Hi all
I'm new to the parents sight as I'm normally getting advice for my little darlings, but here goes: basically, as my children are acting in certain ways, it's leading me to think that maybe I'm either the cause or could I be on the spectrum.
I've been on venlafaxine for years, previous to that it was anti depressants, this goes back as far as my dd being born in 2001 - I'm always making excuses not to go to places and feel like I'm holding my family back.

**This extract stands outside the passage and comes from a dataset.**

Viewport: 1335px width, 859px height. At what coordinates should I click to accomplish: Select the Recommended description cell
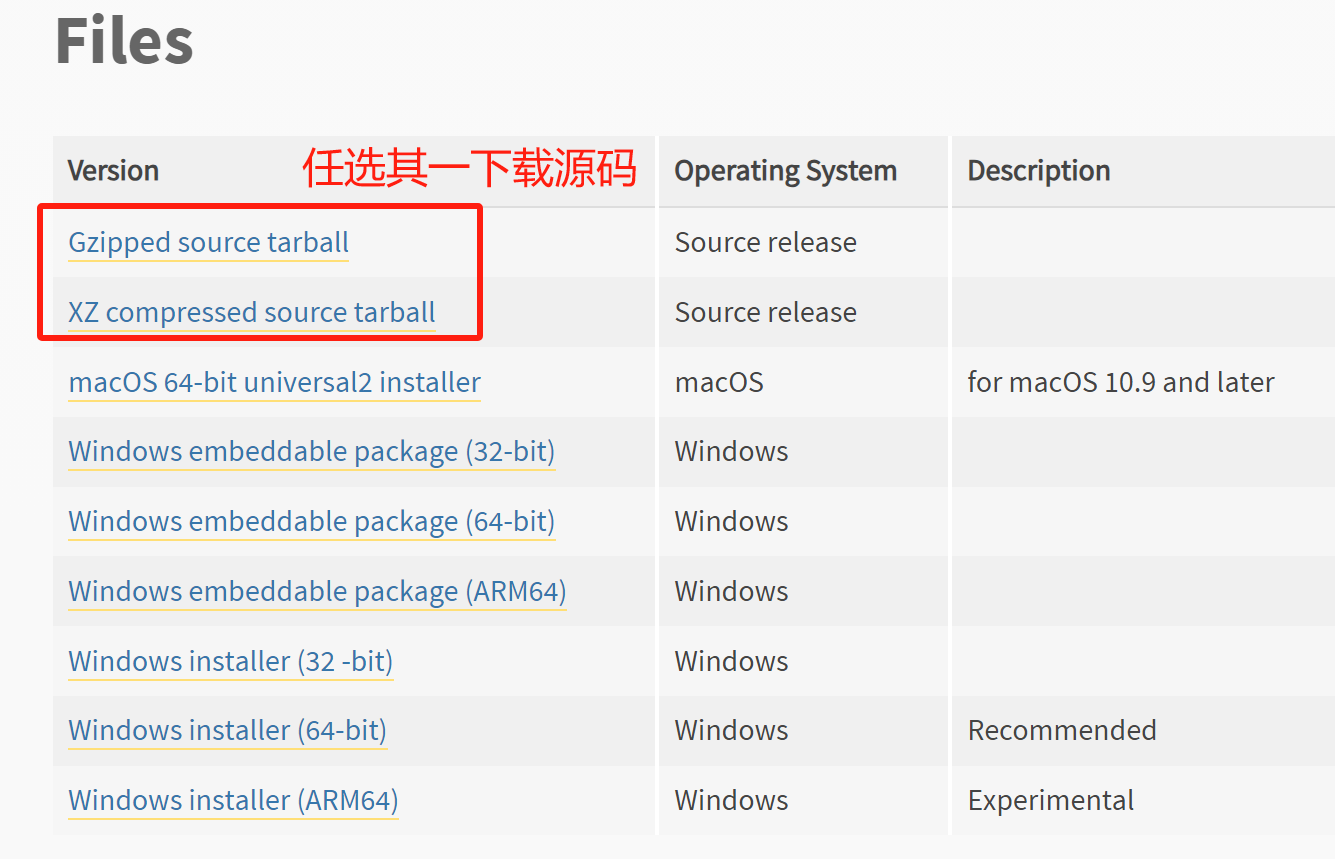point(1061,731)
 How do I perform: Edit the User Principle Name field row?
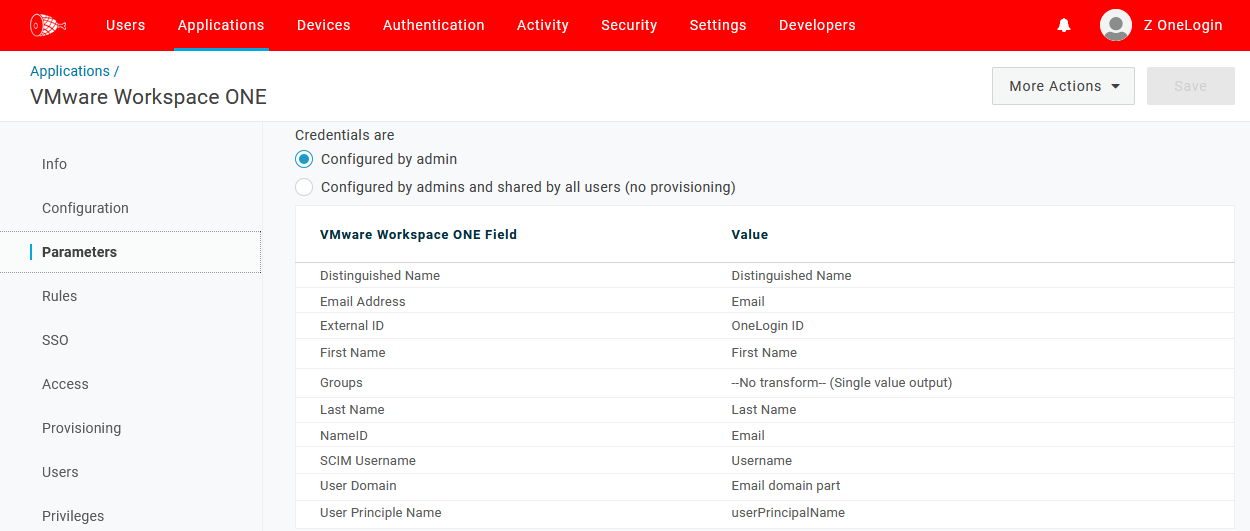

I've got impulsive issues and don't really tend to think of the consequences
When going through school I was bullied and always left out, especially in a group of 3. I spent lunchtimes on my own or I was trying to find any excuses not to mix with people
I always tried to fit in but never managed it. I spent a lot of time with younger children or older people
I have become aware that I either don't look at someone enough or I glare at them too much
I pick the back of my head, when worried, anxious or annoyed about things. I've got scars and missing hair and hate anyone seeing it - although it really hurts or stings I can't help myself as it makes me feel better
If I'm trying to search something on the Internet I get very annoyed if I'm disturbed. Lately I've tried to research various things for the kids but it's all I can think about and I'm becoming obsessed with needing to know things
I'm not sure if I'm over reacting as the kids are going for assessments but just feel this had made me look at myself as my dd, especially, is just like me.